For decades, financial institutions and lenders have used statistical models to make credit-related decisions. While these models improve efficiency and reduce variability, they have the potential to simultaneously perpetuate and accelerate historical patterns of discrimination. 

In the U.S., legislation like the Equal Credit Opportunity Act specifically bans discrimination in lending by forbidding credit score systems from using information like sex, race, marital status, national origin, and religion—and agencies are charged with enforcing this. However, credit invisibility and historical injustice mean that labeled credit data is limited on protected groups, which could negatively impact the accuracy of models trained on that data.
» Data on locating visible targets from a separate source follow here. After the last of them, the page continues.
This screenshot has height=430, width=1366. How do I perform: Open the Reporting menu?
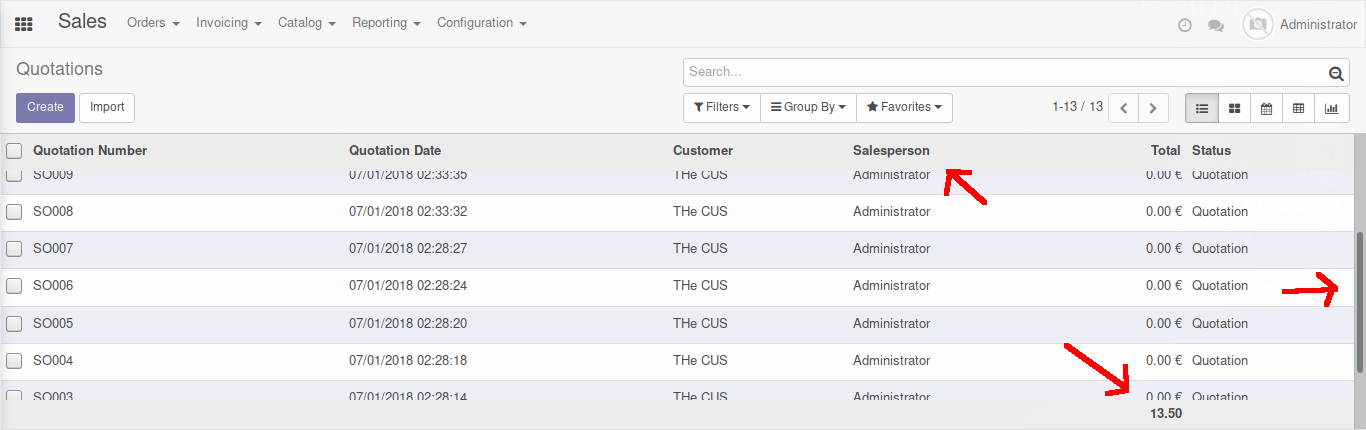386,23
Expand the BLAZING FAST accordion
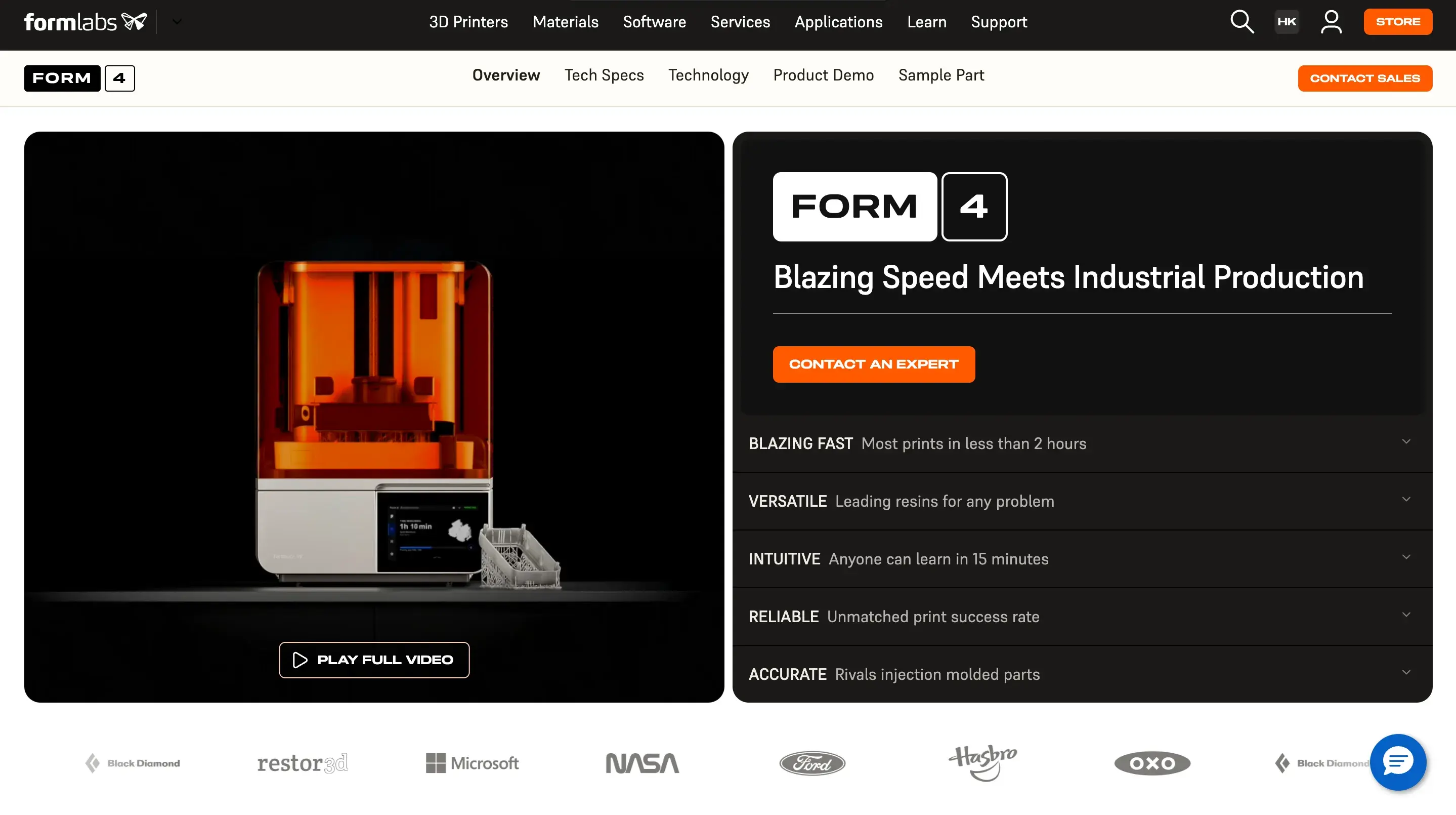The height and width of the screenshot is (815, 1456). click(x=1081, y=443)
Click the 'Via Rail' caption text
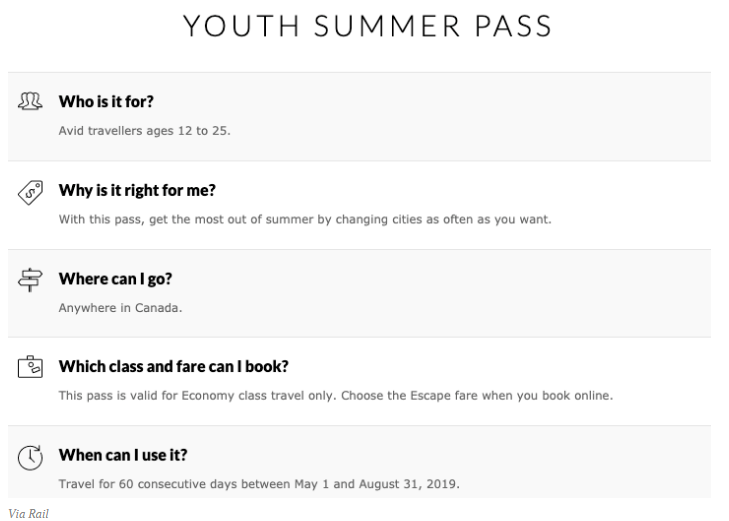729x521 pixels. pos(19,510)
Additionally, a vast body of research has demonstrated that even with sufficient training data, machine learning algorithms can encode many different versions of “unfairness.” This means that financial institutions could—potentially unwittingly—engage in illegal discrimination through the use of this technology.
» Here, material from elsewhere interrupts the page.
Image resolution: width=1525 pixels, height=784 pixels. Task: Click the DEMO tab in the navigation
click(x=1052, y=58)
Two conversations exist in parallel here: one about U.S. discrimination law/policy, and the other about machine learning fairness research. Yet, policymakers and researchers in this space seem to talk past each other when it comes to data access, usage of input features, and the definition of “discrimination” (intent-based vs. outcome-based).

Next Tuesday, at the AAAI/ACM conference on Artificial Intelligence, Ethics, and Society (AIES), we will be presenting a paper called Equalizing Credit Opportunity in Algorithms: Aligning Algorithmic Fairness Research with U.S. Fair Lending Regulation.
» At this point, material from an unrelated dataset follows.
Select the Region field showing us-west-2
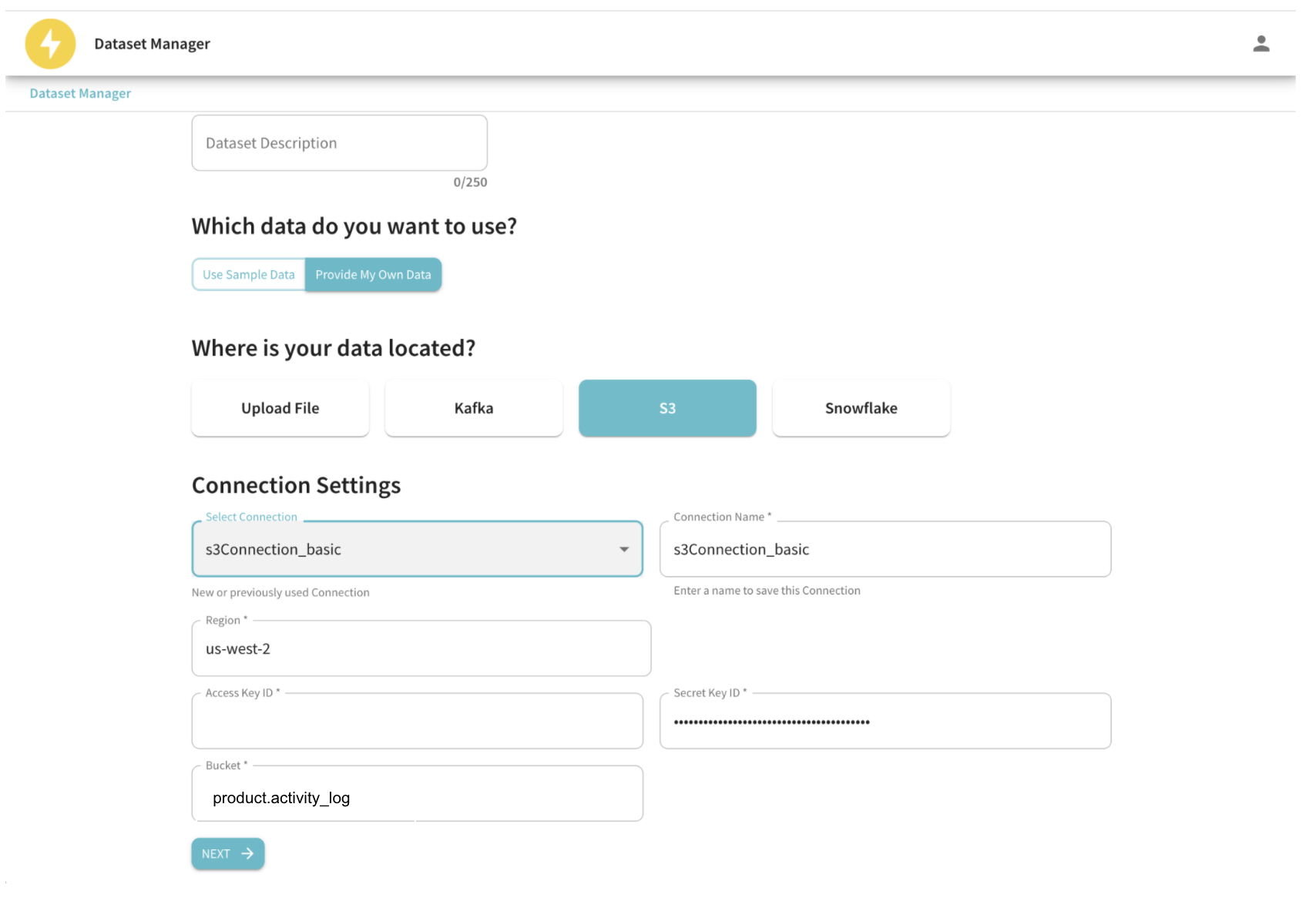 click(421, 648)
The paper provides an overview of the following:

  • The current landscape of credit-specific U.S. anti-discrimination law as it pertains to algorithms for fair lending researchers
  • Fair ML research results, contextualized to the realities of credit data to identify “discrimination risks” in the credit setting
  • Regulatory opportunities to address those risks

The areas of lending regulation and of ML research are constantly evolving. We hope this paper is a useful tool for ML practitioners to understand the landscape and potential future directions.